Publisher: Columbia University Press
ISBN: 9780231507943
Category : History
Languages : en
Pages : 358
Book Description
What constitutes black studies and where does this discipline stand at the end of the twentieth century? In this wide-ranging and original volume, Manning Marable—one of the leading scholars of African American history—gathers key materials from contemporary thinkers who interrogate the richly diverse content and multiple meanings of the collective experiences of black folk.
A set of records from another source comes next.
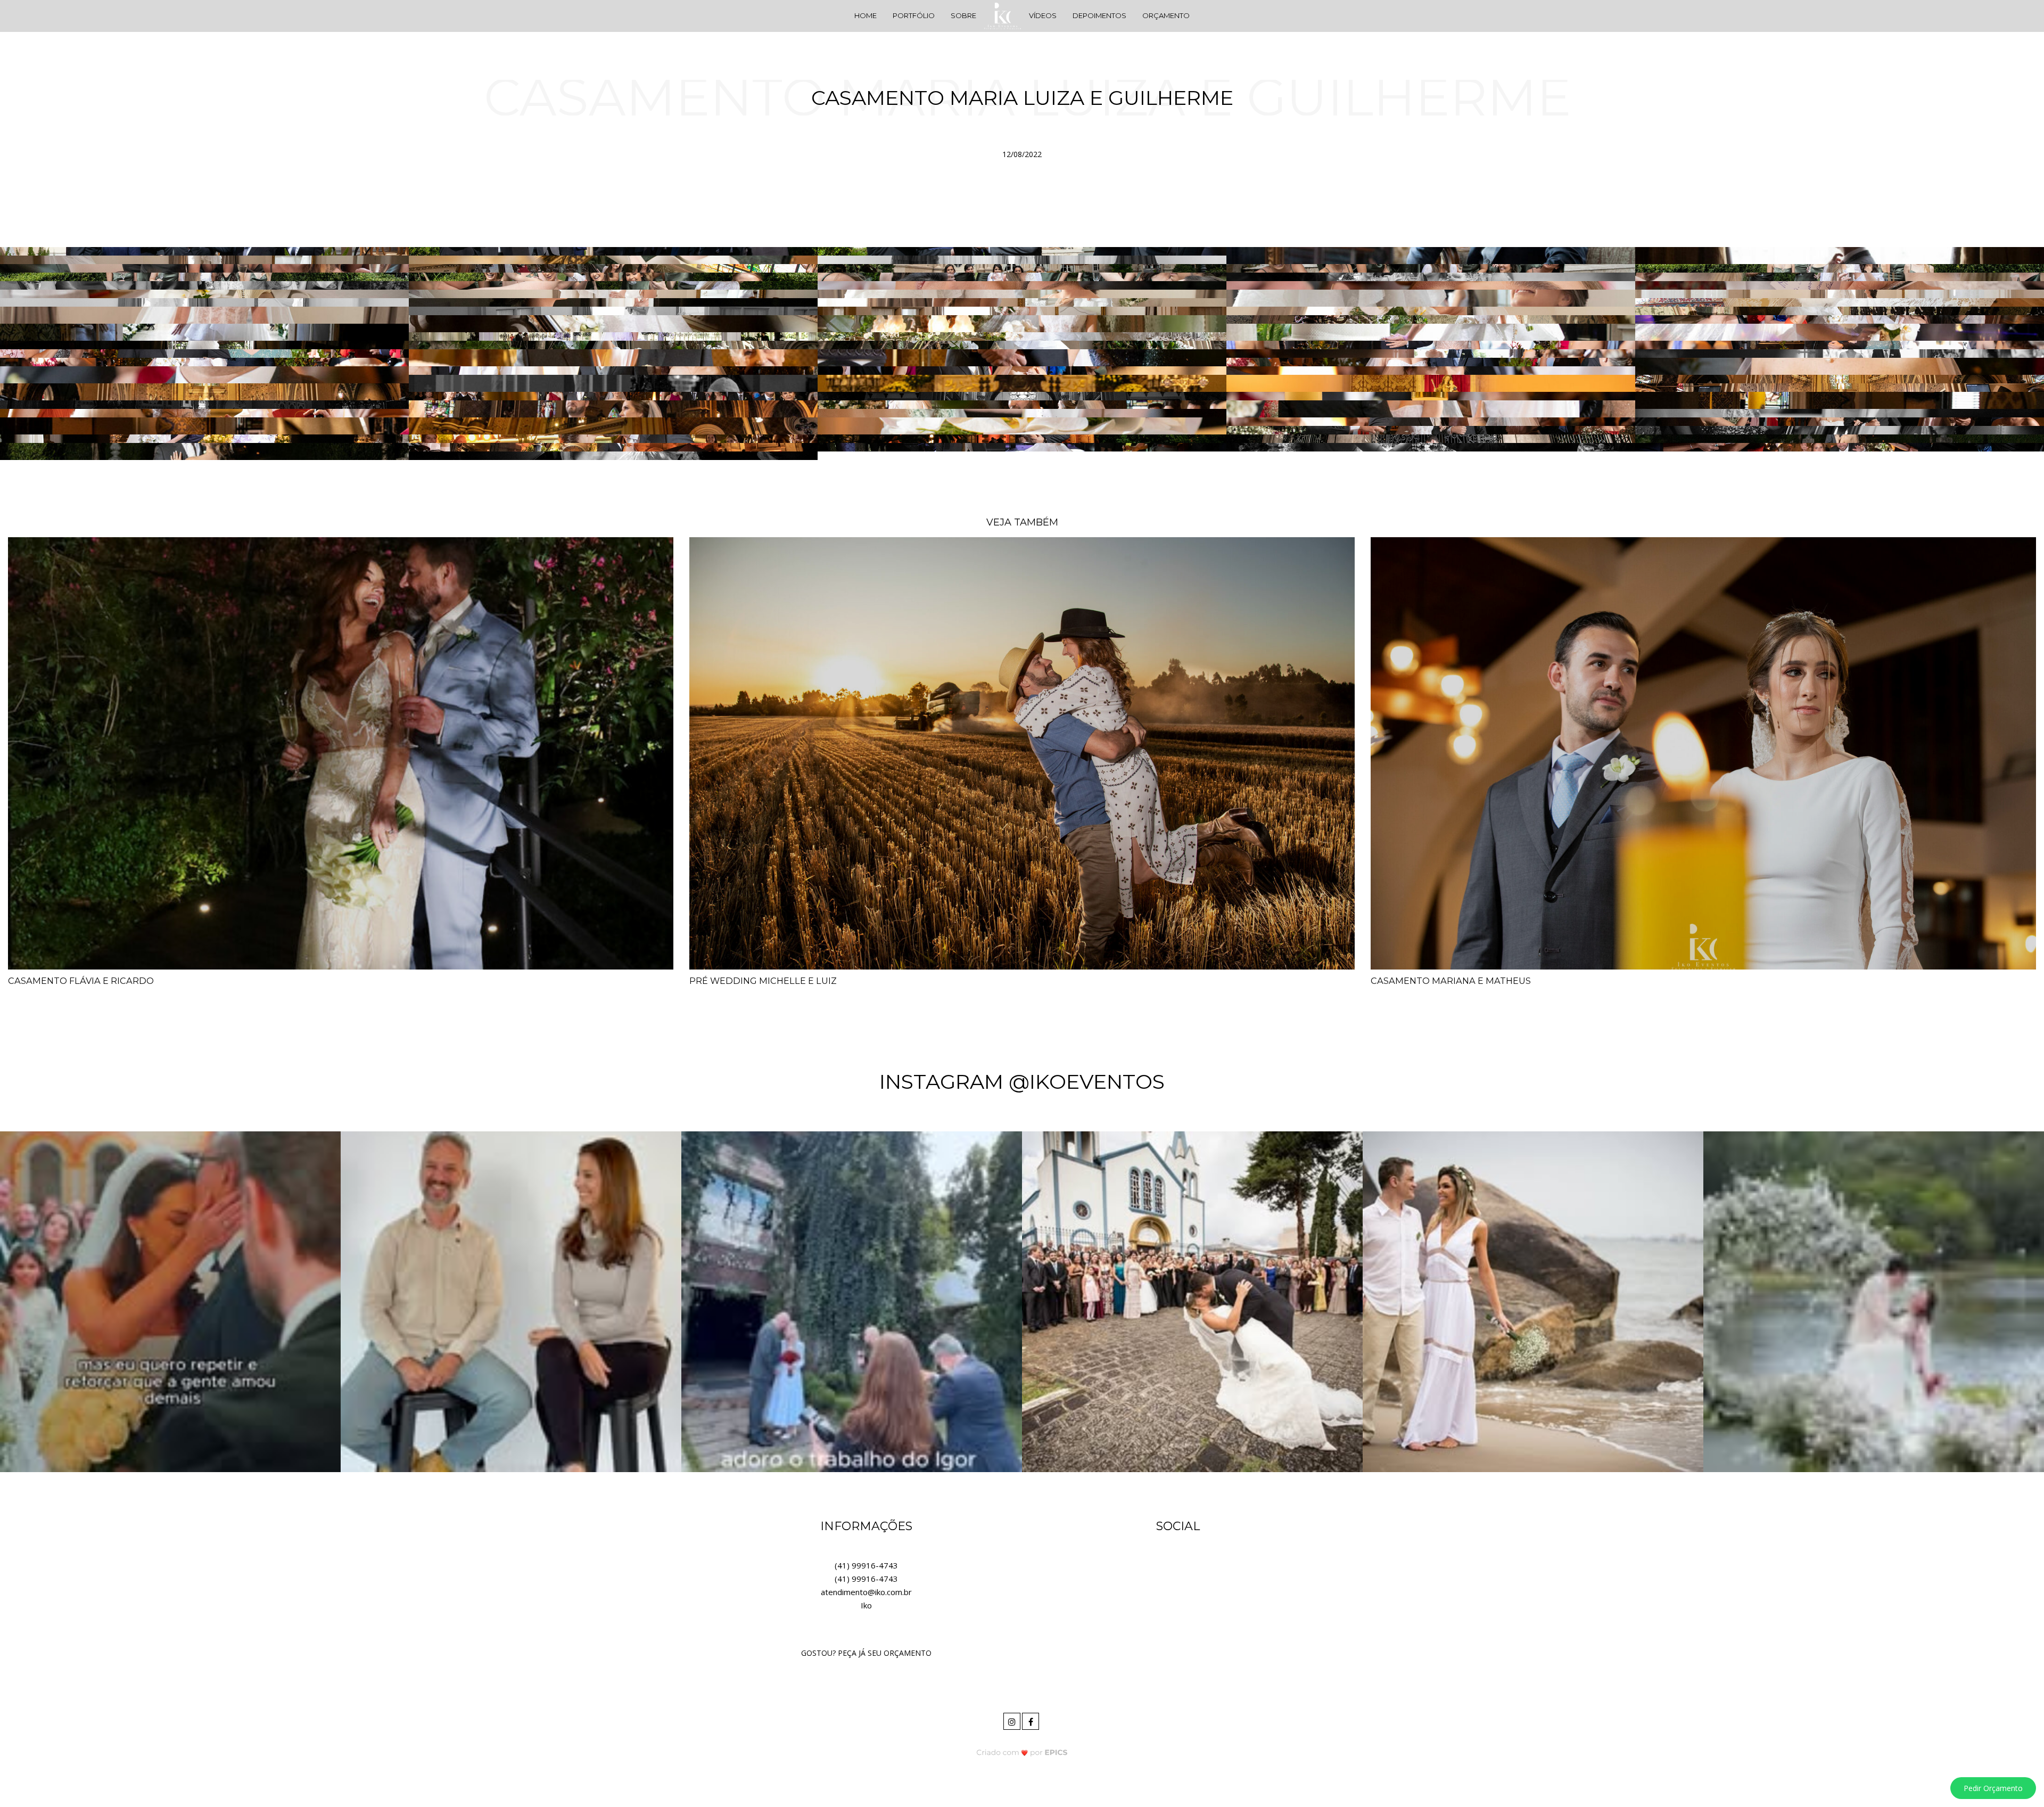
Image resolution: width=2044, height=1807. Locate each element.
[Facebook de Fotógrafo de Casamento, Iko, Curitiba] (1031, 1720)
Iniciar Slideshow (1026, 178)
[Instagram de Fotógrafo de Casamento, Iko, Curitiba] (1012, 1720)
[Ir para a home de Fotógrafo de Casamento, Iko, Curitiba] (1002, 15)
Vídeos (1043, 15)
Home (865, 15)
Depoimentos (1099, 15)
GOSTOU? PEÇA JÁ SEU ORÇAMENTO (866, 1653)
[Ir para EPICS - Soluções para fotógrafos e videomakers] (1022, 1752)
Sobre (963, 15)
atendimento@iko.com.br (866, 1592)
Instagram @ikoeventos (1022, 1081)
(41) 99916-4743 (866, 1565)
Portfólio (914, 15)
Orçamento (1166, 15)
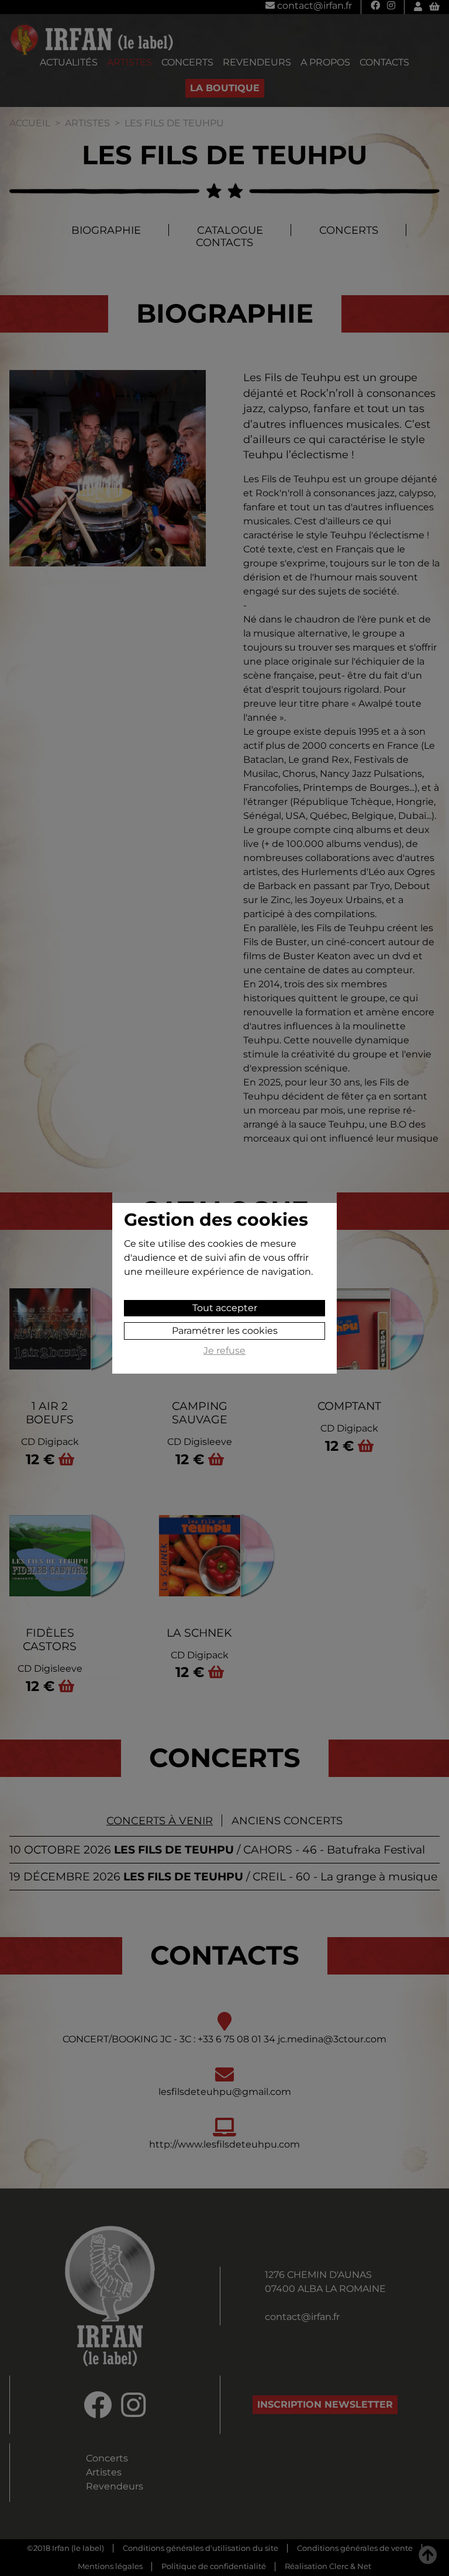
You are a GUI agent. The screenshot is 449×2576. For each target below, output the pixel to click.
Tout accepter (224, 1307)
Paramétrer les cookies (225, 1330)
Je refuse (224, 1351)
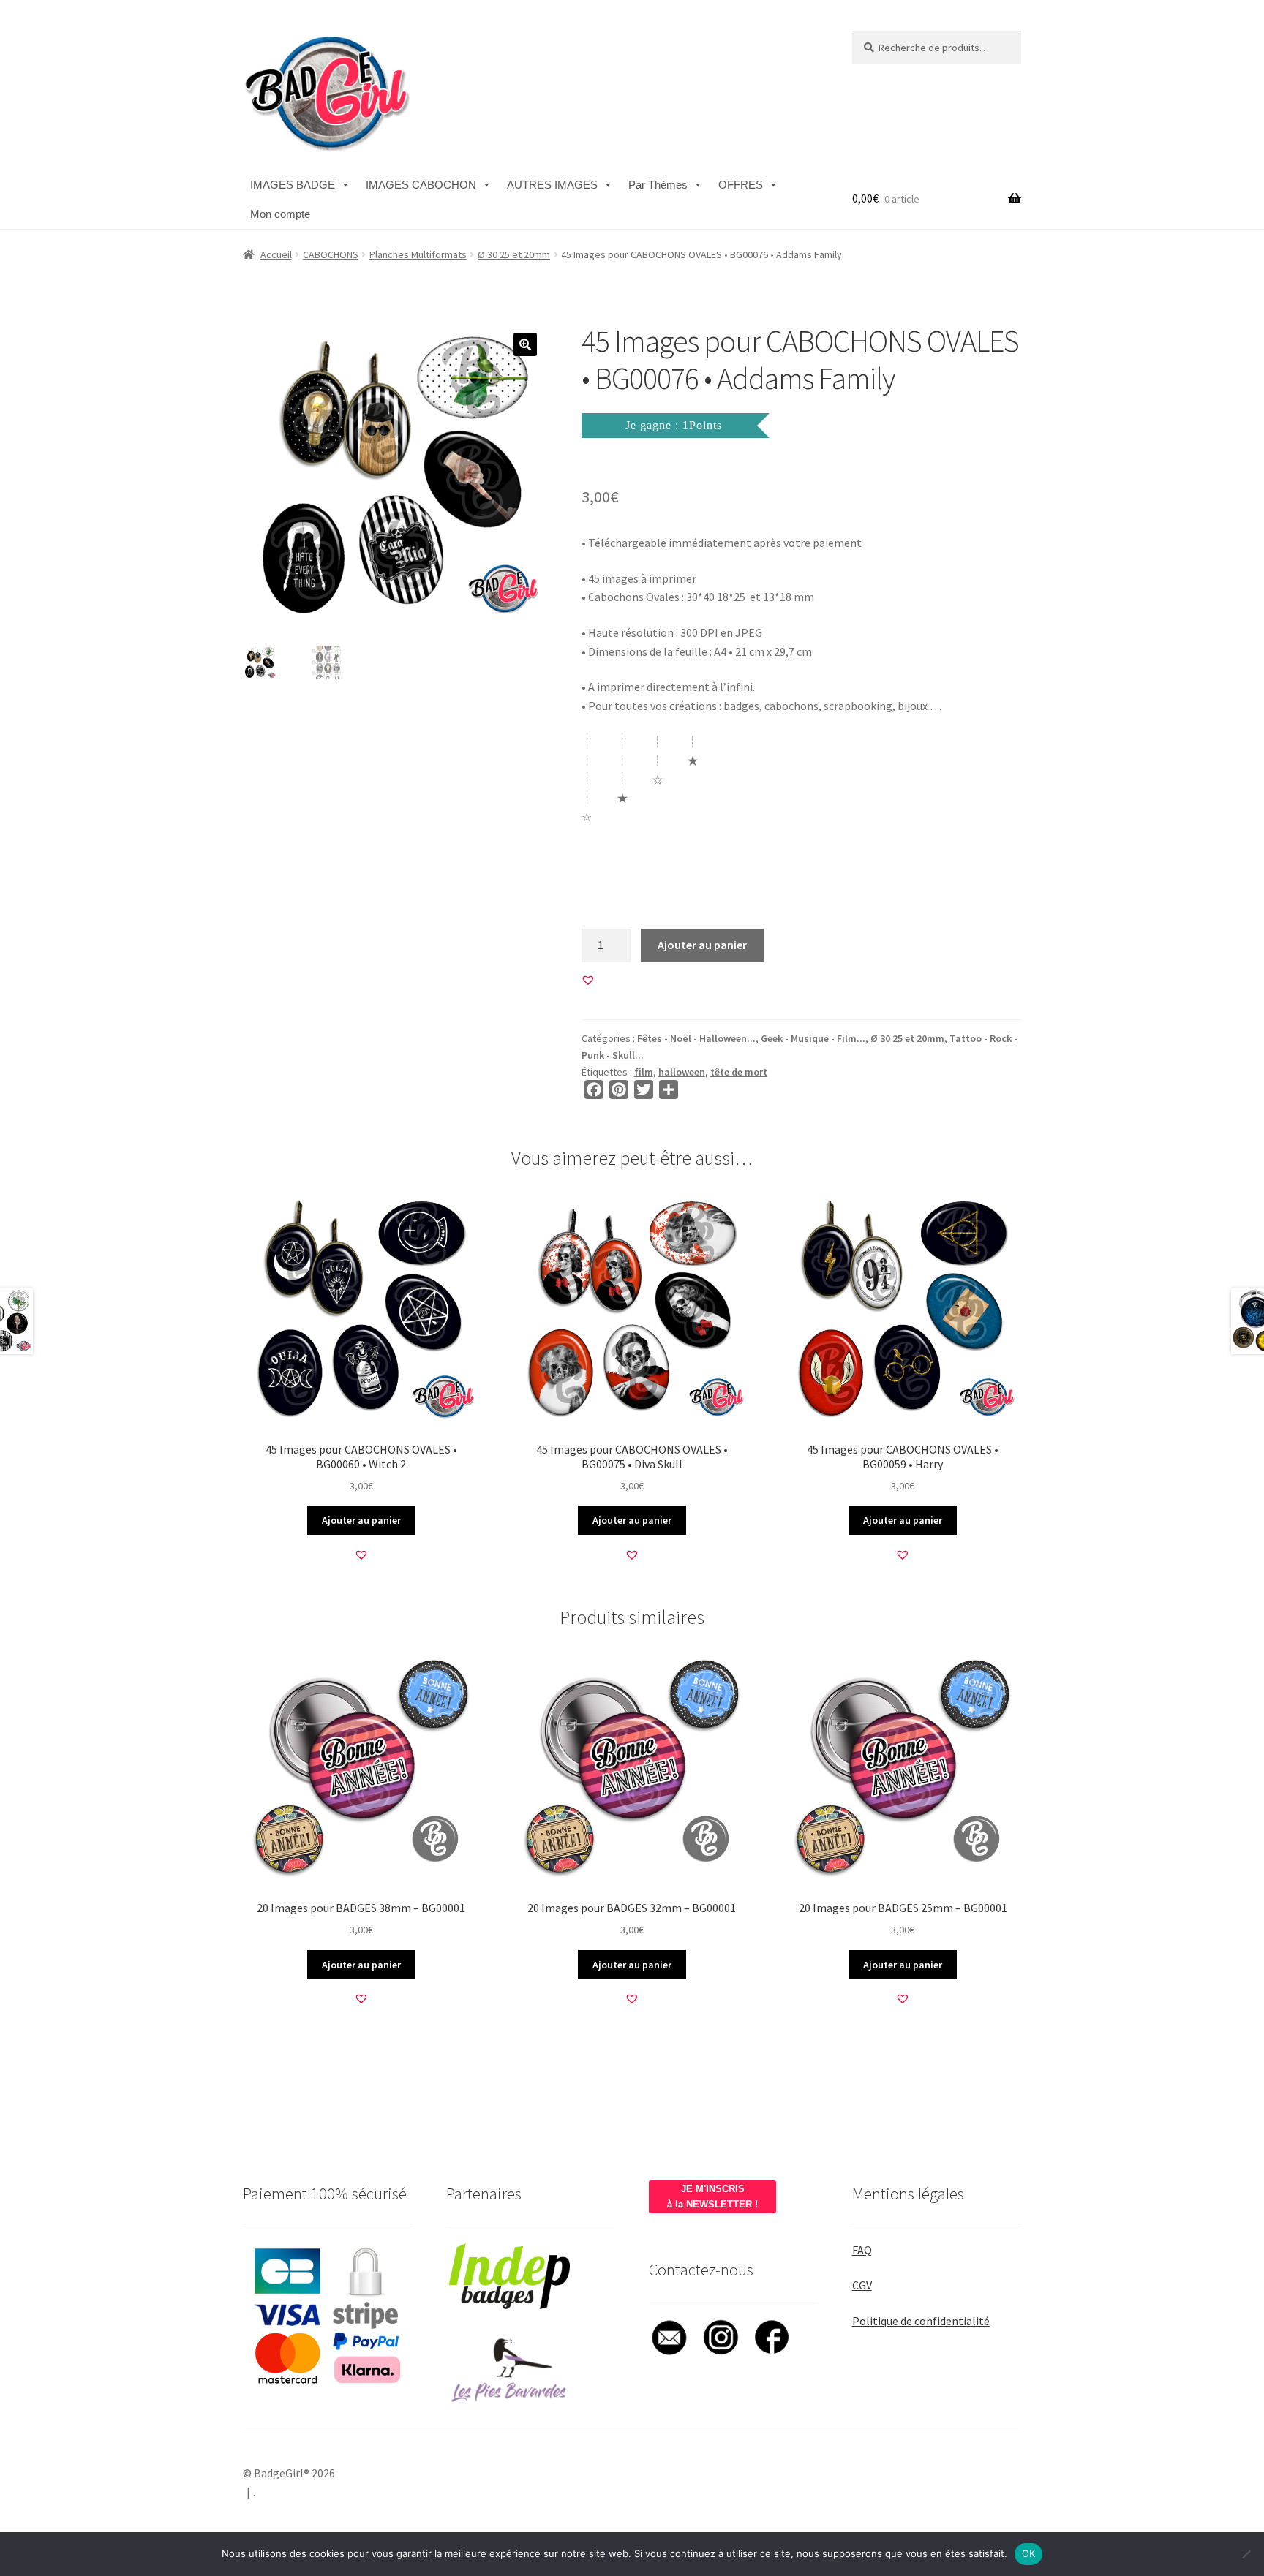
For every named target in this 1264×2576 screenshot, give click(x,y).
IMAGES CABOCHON (421, 184)
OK (1029, 2553)
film (643, 1072)
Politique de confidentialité (921, 2321)
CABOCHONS (330, 254)
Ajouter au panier (702, 944)
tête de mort (738, 1072)
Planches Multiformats (418, 254)
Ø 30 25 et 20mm (514, 254)
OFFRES (740, 184)
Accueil (276, 254)
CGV (862, 2285)
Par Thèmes (658, 184)
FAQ (862, 2250)
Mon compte (280, 214)
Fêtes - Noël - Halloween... (696, 1038)
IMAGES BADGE (292, 184)
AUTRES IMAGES (552, 184)
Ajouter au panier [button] (361, 1520)
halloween (681, 1072)
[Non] (1245, 2554)
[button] (525, 344)
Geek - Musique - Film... (813, 1038)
Here are numerous voices expressing very different political, cultural, and historical views, from black conservatives, to black separatists, to blacks who advocate radical democratic transformation. Here are topics ranging from race and revolution in Cuba, to the crack epidemic in Harlem, to Afrocentrism and its critics. All of these voices, however, are engaged in some aspect of what Marable sees as the essential triad of the black intellectual tradition: describing the reality of black life and experiences, critiquing racism and stereotypes, or proposing positive steps for the empowerment of black people. Highlights from Dispatches from the Ebony Tower: Henry Louis Gates Jr. and Manning Marable debate the role of activism in black studies. John Hope Franklin reflects on his role as chair of the President's race initiative. Cornel West discusses topics that range from the future of the NAACP through the controversies surrounding Louis Farrakhan and black nationalism to the very question of what "race" means. Amiri Baraka lays out strategies for a radical new curriculum in our schools and universities. Marable's introduction provides a thorough overview of the history and current state of black studies in America.